Why Leading Bare Metal Cloud Provider Packet Partnered with DatArcs to Help Users Maximize Hardware Infrastructure

Despite all the abstractions, servers are complex. Add to that raw hardware complexity the vast multitude of possibilities to manually tune and adapt to even just one singular application, and that complexity increases by orders of magnitude.

For some, manual tuning is an art and a science, but even for the rare few who take great pleasure in endless knob-tuning, it is ultimately a massive drain on time and energy. Even with expert tuning that accounts for all the vagaries of the various CPU, operating system, framework, application, and other parameters, we are all just humans after all—and there are limits to what we can see.

This is the case for small node-count deployments, but imagine tuning across much larger fleets of machines, each of which has been acquired at different times, requiring a different knob rotation for every performance aspect.

The tunability spins quickly out of control, leaving progressively larger gaps in performance and efficiency—and eating into costs. Human insight is at its limits, but as customers like Packet (a bare metal cloud based in NYC) are quickly realizing, there is huge value in enabling end users to maximize performance without tedious manual tuning.

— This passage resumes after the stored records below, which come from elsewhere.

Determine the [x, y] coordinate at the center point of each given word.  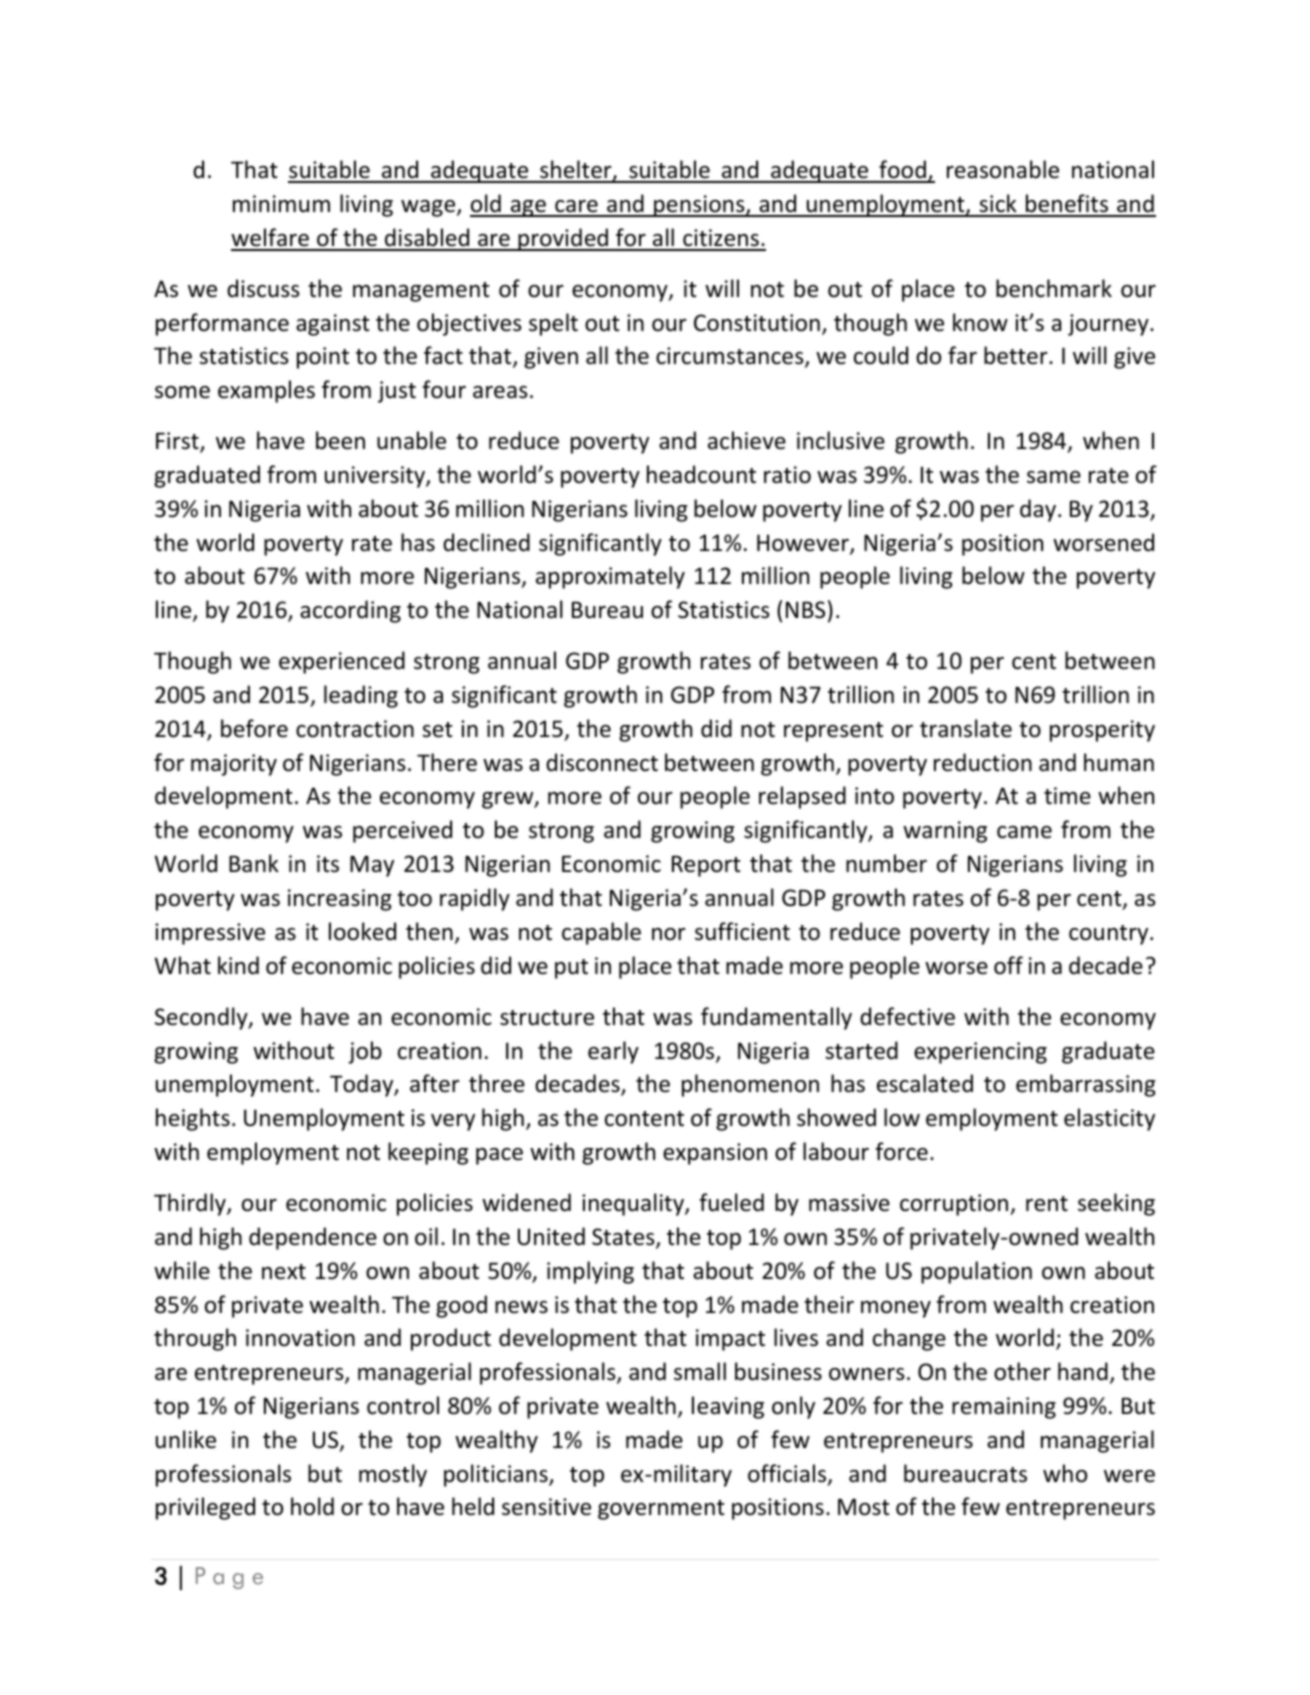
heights [193, 1119]
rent [1047, 1204]
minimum [281, 204]
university [376, 477]
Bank [254, 863]
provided [563, 239]
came [1024, 832]
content [644, 1119]
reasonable [1003, 169]
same [1054, 477]
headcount [701, 474]
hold [312, 1506]
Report [706, 866]
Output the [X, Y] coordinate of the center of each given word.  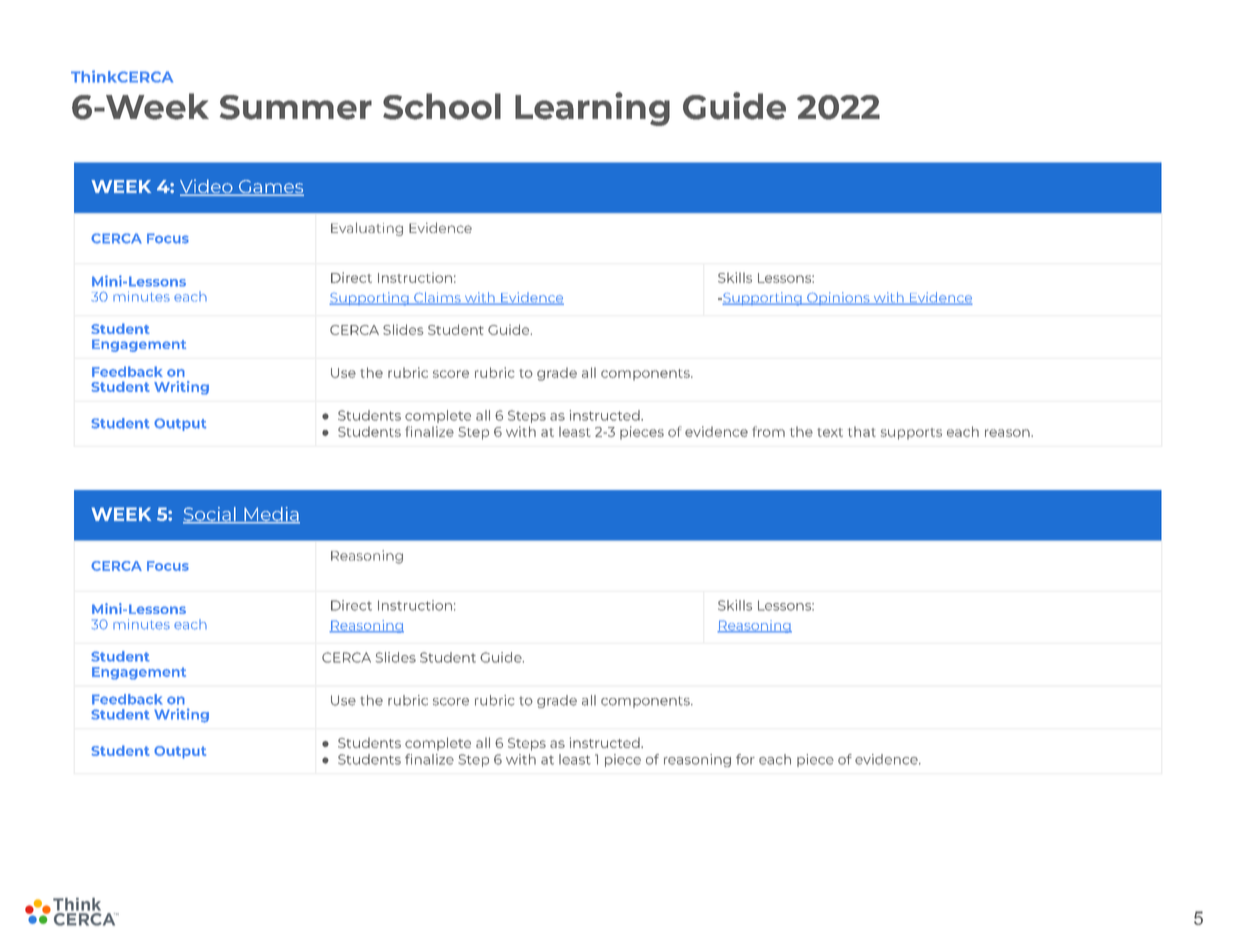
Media [271, 515]
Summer [296, 107]
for [745, 759]
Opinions [838, 298]
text [830, 432]
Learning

Extracting More Value from Hardware
As a provider of high performance cloud resources, Packet is constantly looking for new ways to deliver more value from the physical servers provisioned on its platform. No matter what applications or technologies users end up putting on top of their Packet servers, extracting extra performance and efficiency from the hardware was an important and missing part of their story.

They understand that to stand out as a unique provider in a crowded – and mainly virtualized – cloud industry, Packet needs to invest in tools like automatic tuning and any “easy” resource that helps customers extract more value from their infrastructure. This constant desire for value / optimization is what brought them to DatArcs.

Cloud Portability Makes Manual Tuning Impractical
While Packet’s Dell, SuperMicro, Quanta and Foxconn servers are designed with performance characteristics on a broad spectrum of applications, at the end of the day, Packet’s nearly 8,000 users take that commodity hardware and do all kinds of things with it.

From databases and serverless functions, to big data and storage, the use cases are endless. Additionally, due to Packet’s focus on automation and “cloud native” workloads, the environments are constantly being refreshed as users swap out servers, add new hardware, or auto-scale to handle peaks and valleys.

This makes the long, slow process of manual hardware tuning impractical, requiring a move beyond human level adjustments toward software-driven optimization that can see the application, recognize its needs relative to the hardware, quickly learn its ins and outs, and implement the ideal setup for that environment and workload automatically.

How the Magic Happens – And Why it Needs to Feel Like Magic!
These are all high-level features of DatArcs, but under the hood, a complex set of learning algorithms snaps together a complete profile of the application and sets it on its best path to energy efficient performance.

And with no manual tuning for either Packet or its customers and at a low cost for users at provisioning time for pennies on the hour, the choice was clear—dynamic, adaptive, automatic tuning without the headache or budget hit.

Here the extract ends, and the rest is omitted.